In either case, it's really important there is some notion of being able to change the execution context. For example, I'm planning on exploring a React RxJS scheduler (https://github.com/rx-store/rx-store/issues/13). Eg - if numerous subscriptions are to be delivered a "next" value in any given upcoming animation frame, you'd have the option to ensure all of these subscriptions have their value delivered in some execution context such as a React batched update callback. This is similar to what @kirk-l points out, but this isn't specific to animation frames fyi @cartant . There is a valid use case to being able to change the execution context for subscribing and observing, in general. Painting a bunch of React updates in a singe animation frame, in a single batched update, for example, even when they come from separate subscriptions.

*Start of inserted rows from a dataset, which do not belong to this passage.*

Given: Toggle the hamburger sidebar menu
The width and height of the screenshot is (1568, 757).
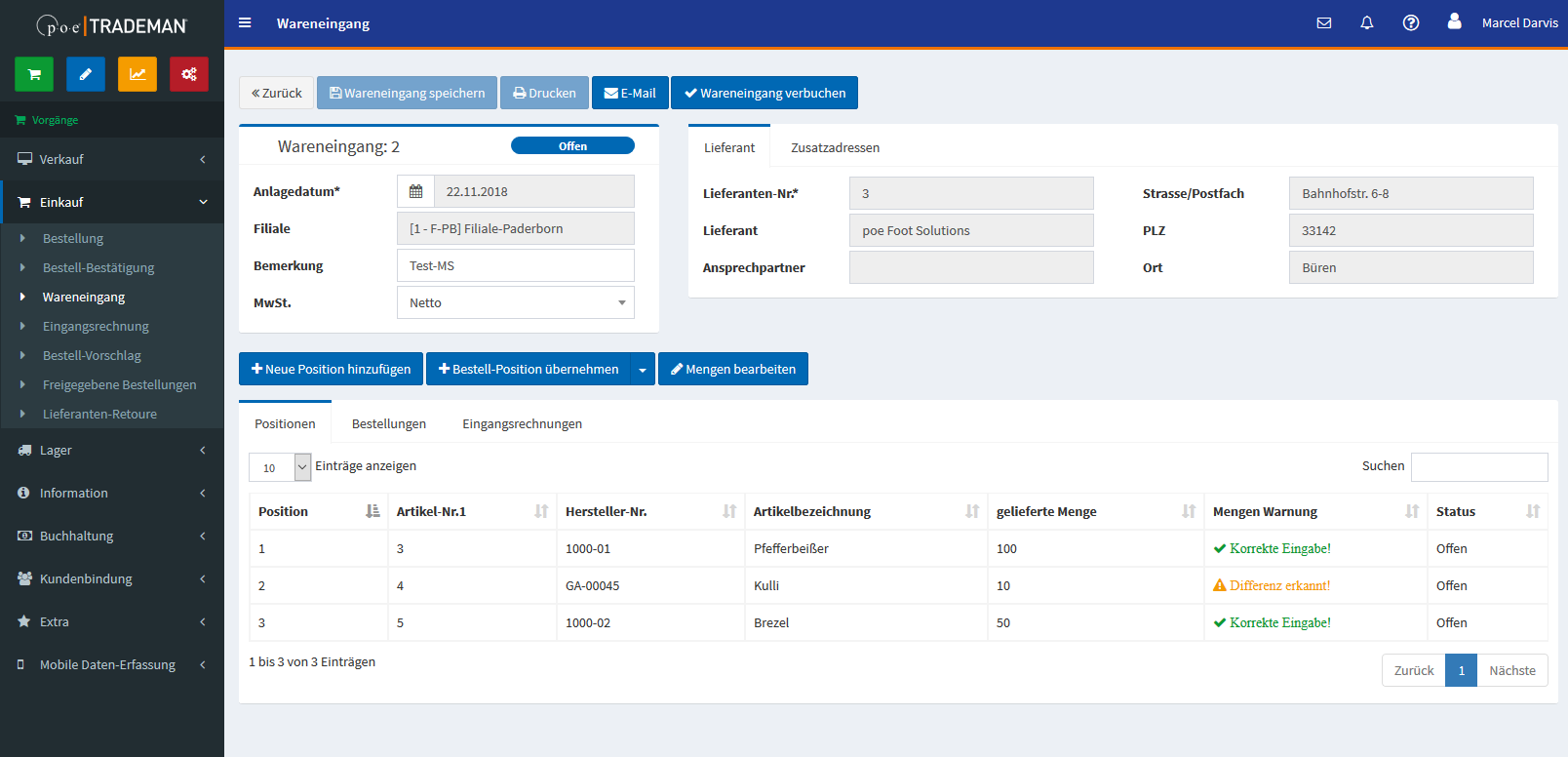Looking at the screenshot, I should [245, 22].
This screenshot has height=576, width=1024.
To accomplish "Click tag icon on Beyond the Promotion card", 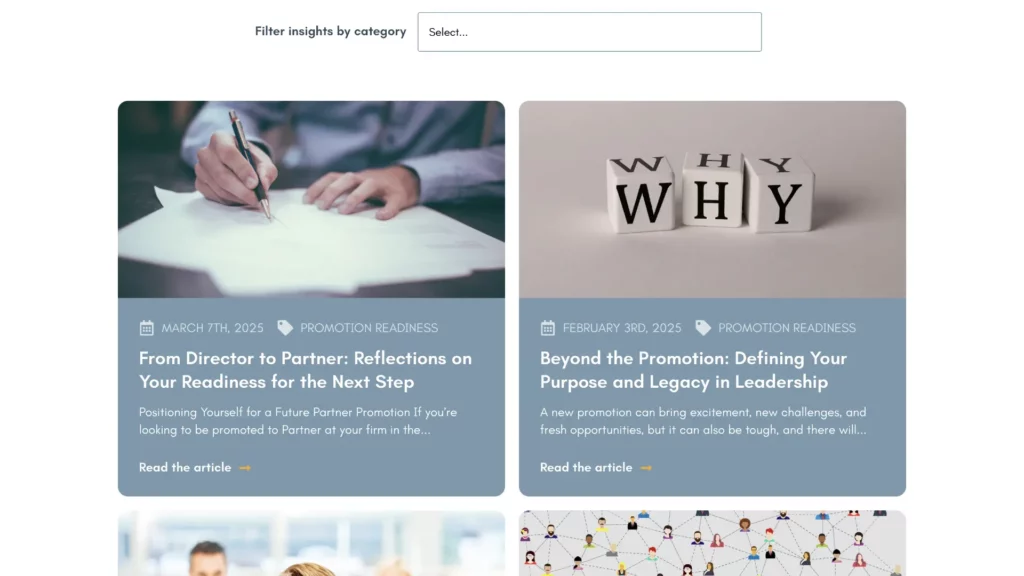I will [x=703, y=328].
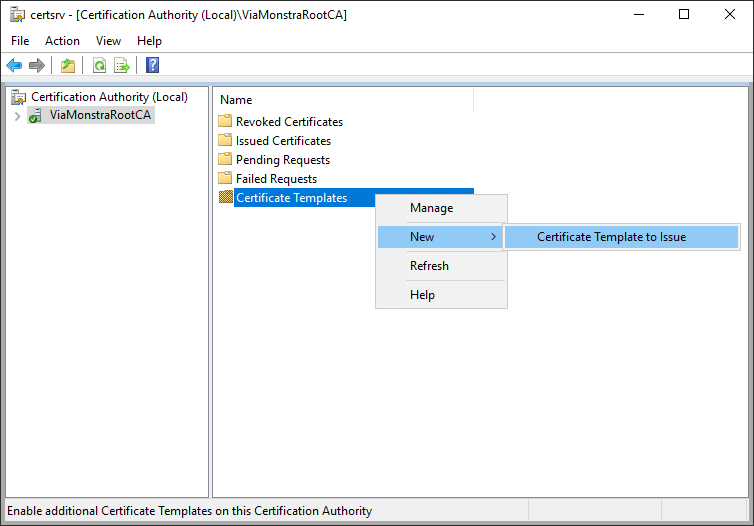The width and height of the screenshot is (754, 526).
Task: Open the File menu
Action: (20, 41)
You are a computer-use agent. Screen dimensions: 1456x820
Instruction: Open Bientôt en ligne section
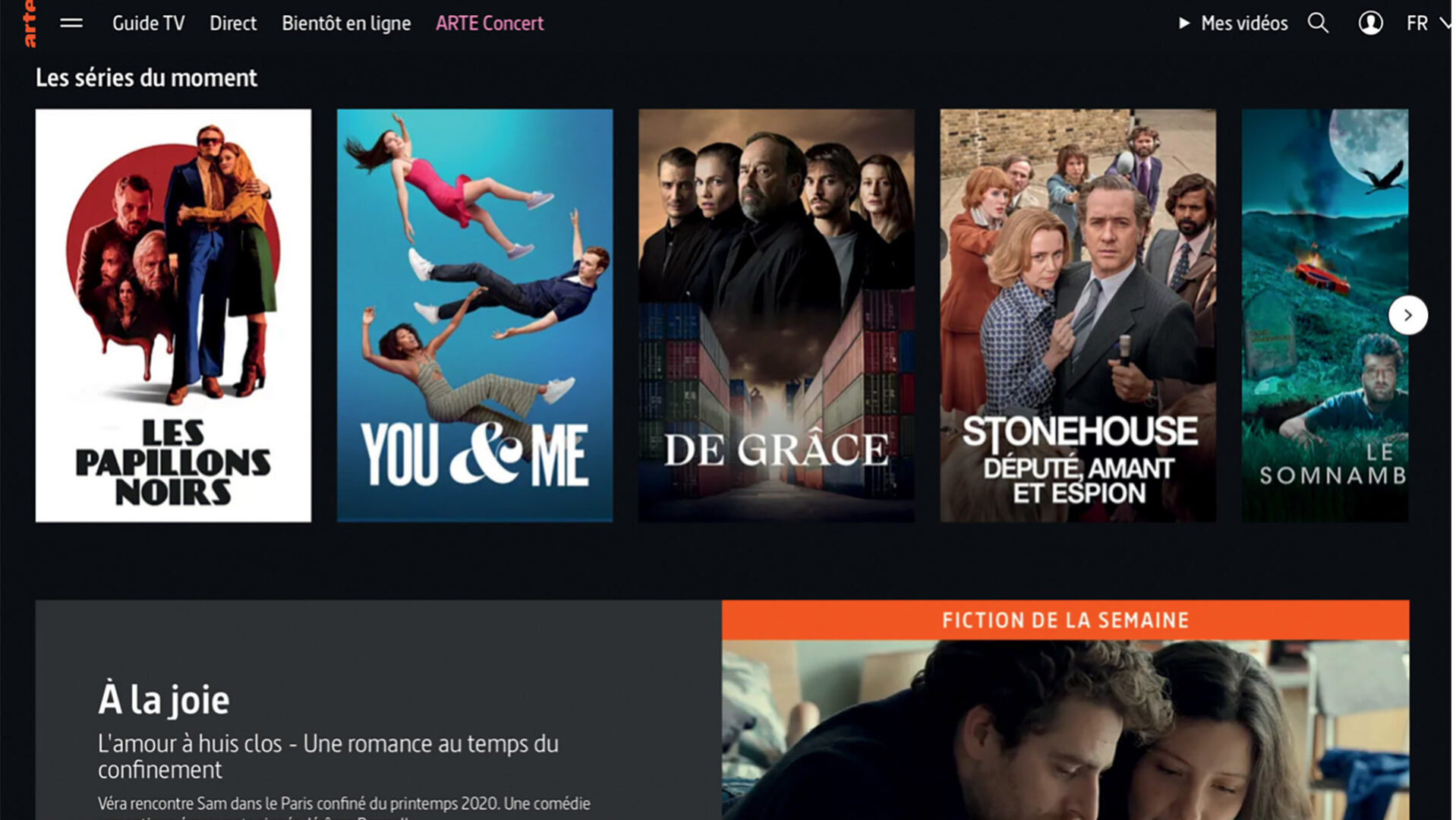[x=346, y=24]
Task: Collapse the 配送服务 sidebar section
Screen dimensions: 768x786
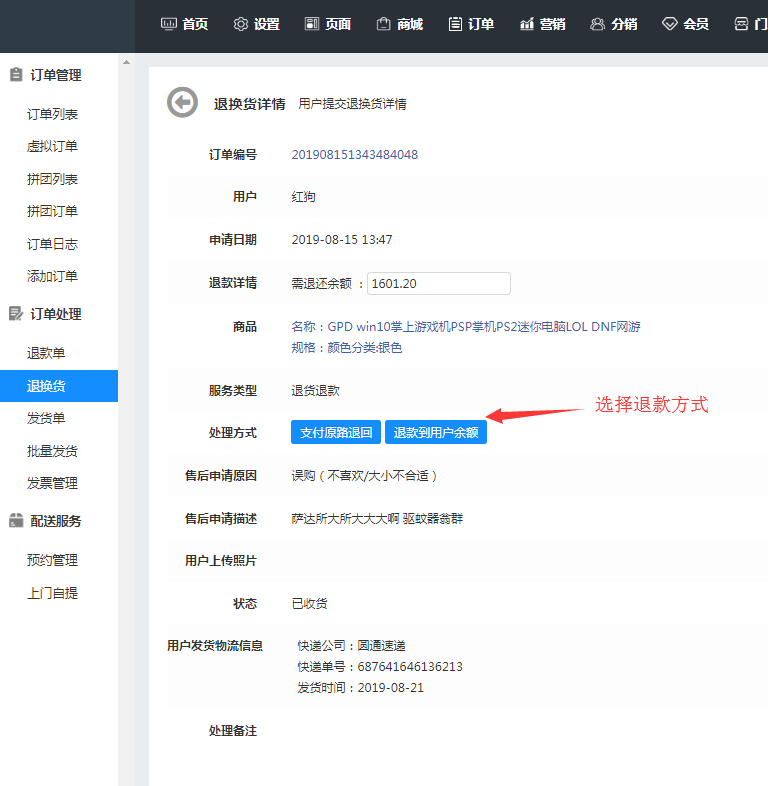Action: (55, 521)
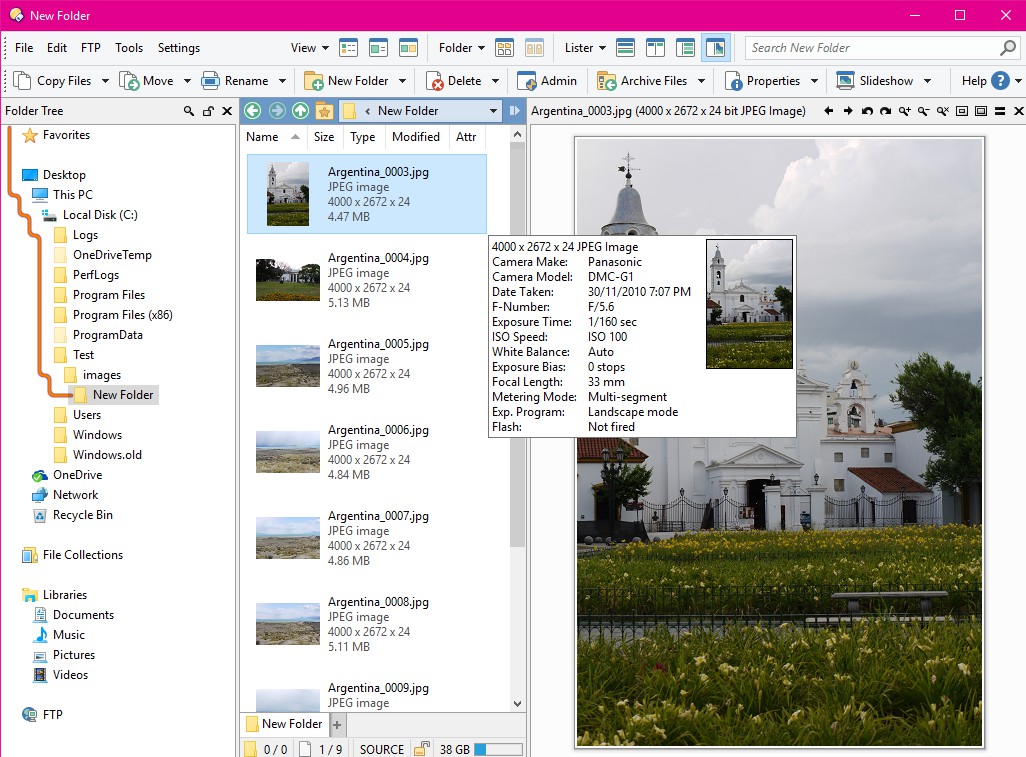Screen dimensions: 1026x757
Task: Select the Argentina_0005.jpg thumbnail
Action: 287,365
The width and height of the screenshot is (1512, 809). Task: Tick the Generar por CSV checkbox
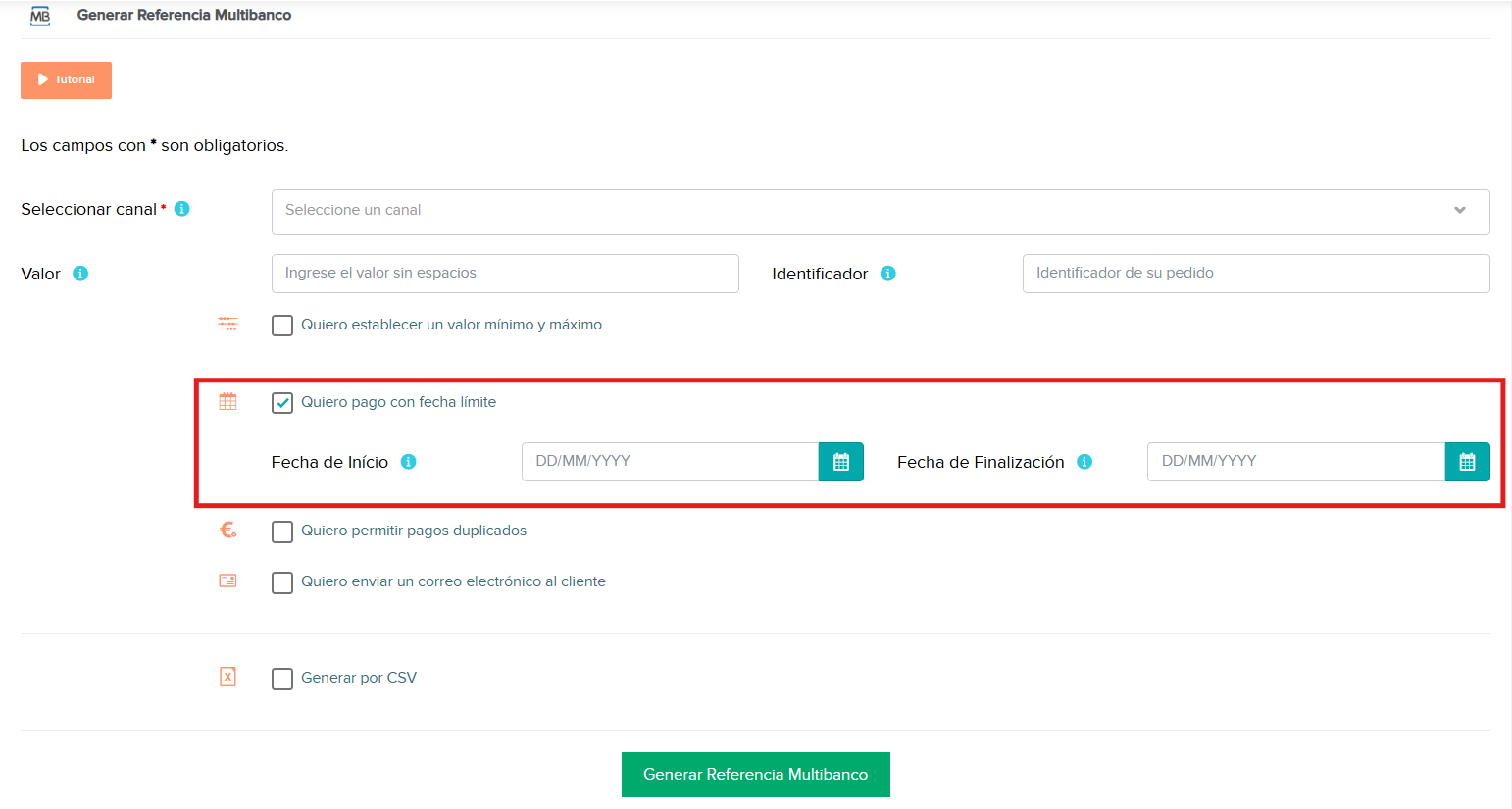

~Really though this all seems like it could be done with operators. An operator receiving values synchronously could just next them to the output observable asynchronously. You'd still have to "pass the operator all around" instead of importing it, to solve the testing concern, but then again I don't think RxJS should try be a DI container. Having the option to just keep the setTimeout() call & use something like Sinon or Jest fake timers would be nice, it is technically possible now, too, just not widely understood.~

Another thing to consider is if your source of time could be remote, or could come from external user input (like a timeline component to scrub through a powerpoint presentation style app, triggering animations in virtual time controlled by a slider on a timeline UI component)~, but again maybe scheduler is redundant with observable/operator abstraction here.~ ~The user can just swap out an observable of the current time with an observable of animation frame timestamps or Date.now() timestamps or performance.now() timestamps, and maybe the separate scheduler abstraction isn't strictly needed in its current from.~

~Maybe scheduler() can be more of its own operator, vs something all operators are aware of?~ Actually this won't work, if you want the delay() operator to obey the virtual time controlled by the timeline slider UI component in the above example, then delay() (and all other time based operators need a scheduler, because you cant really use jest/sinon for production code that needs virtual time)

@staltz suggestion of having a steam of time is not ideal, either. Ideally I do not need a stream that emits every 1ms going on all the time, in the name of "engineering purity". Ideally, my code written in RxJS should not be calling performance.now() unless there's actually strictly a need to do so.